A Chinese court sentenced a man to life in prison on Monday for poisoning frozen dumplings more than six years ago at the plant where he worked, making ill four Chinese and nine Japanese consumers and further straining ties between the two countries.
The court in the northern city of Shijiazhuang found Lu Yueting, 39, guilty of adding dangerous substances to food, the official Xinhua news agency reported.
Lu, who worked at the Tianyang Food Plant, hoped he could "attract the attention of his managers in order to boost his salary" by injecting insecticide into the frozen dumplings with syringes, Xinhua reported, based on court proceedings. He sneaked into the factory's refrigerated storehouse three times between October and December 2007 to carry out the deed.

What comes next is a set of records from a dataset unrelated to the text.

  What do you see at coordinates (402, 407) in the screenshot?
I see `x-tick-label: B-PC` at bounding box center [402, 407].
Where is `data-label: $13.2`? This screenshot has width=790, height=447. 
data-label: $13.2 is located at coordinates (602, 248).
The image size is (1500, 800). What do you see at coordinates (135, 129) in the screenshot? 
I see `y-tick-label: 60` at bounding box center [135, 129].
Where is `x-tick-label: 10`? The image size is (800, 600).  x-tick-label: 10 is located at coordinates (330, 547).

After reports of the poisoning surfaced, Chinese security and quality wathdogs initially blamed Japanese "sabotage" for contaminating the dumplings.
The sentence coincides with worsening ties between Asia's two largest economies. Tensions have focused on a row over a group of islands in the East China Sea claimed by both countries as well as Japanese Prime Minister Shinzo Abe's visit last month to a controversial shrine for war dead.

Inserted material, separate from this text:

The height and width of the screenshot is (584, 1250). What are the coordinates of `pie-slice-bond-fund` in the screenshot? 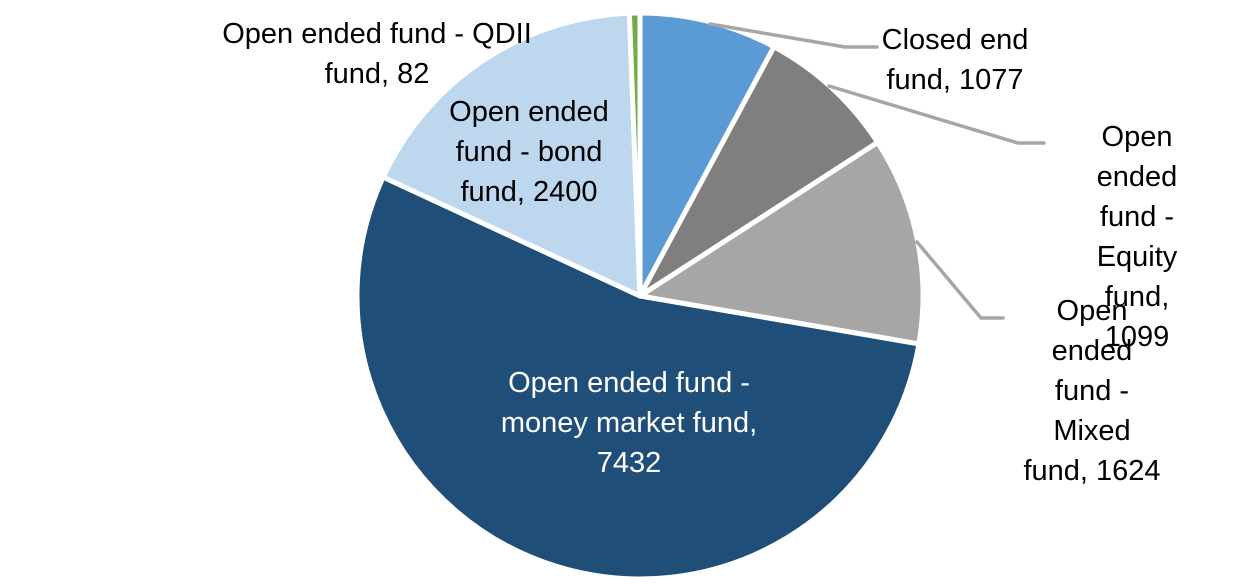 It's located at (512, 154).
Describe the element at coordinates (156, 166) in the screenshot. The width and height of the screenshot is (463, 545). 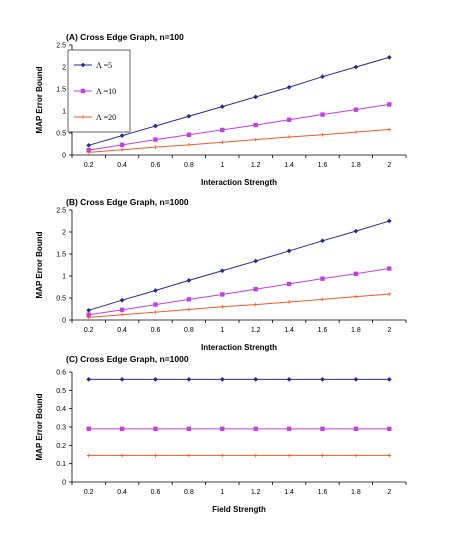
I see `x-tick-label: 0.6` at that location.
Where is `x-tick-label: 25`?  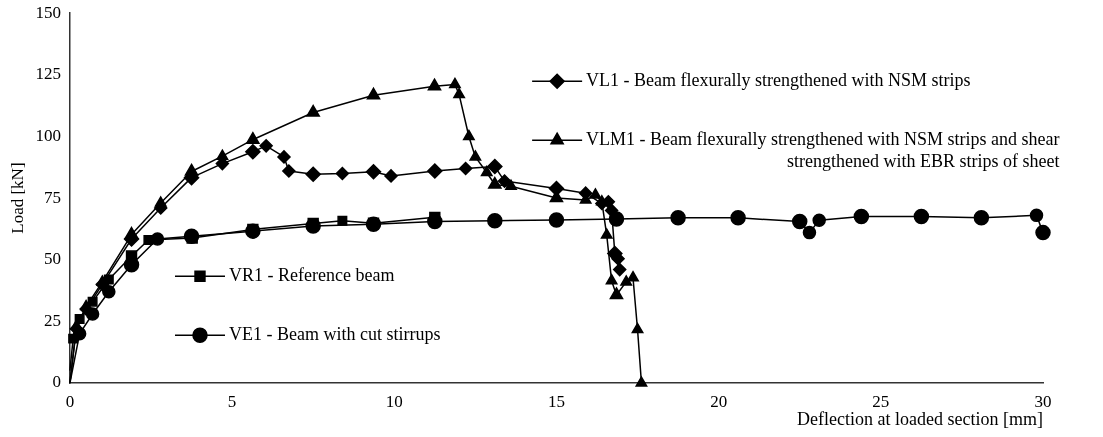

Chinese police detained Lu in March 2010, Xinhua reported. Lu confessed to the crime during his July 2013 trial, saying he felt sorry for the people he had made ill.
Food safety scandals, from chemical-laced dairy products to recycled "gutter oil" used in cooking, have plagued Chinese companies and weighed on consumer confidence in China and abroad.
The verdict was delivered with officials from the Japanese embassy in Beijing in attendance, Xinhua reported.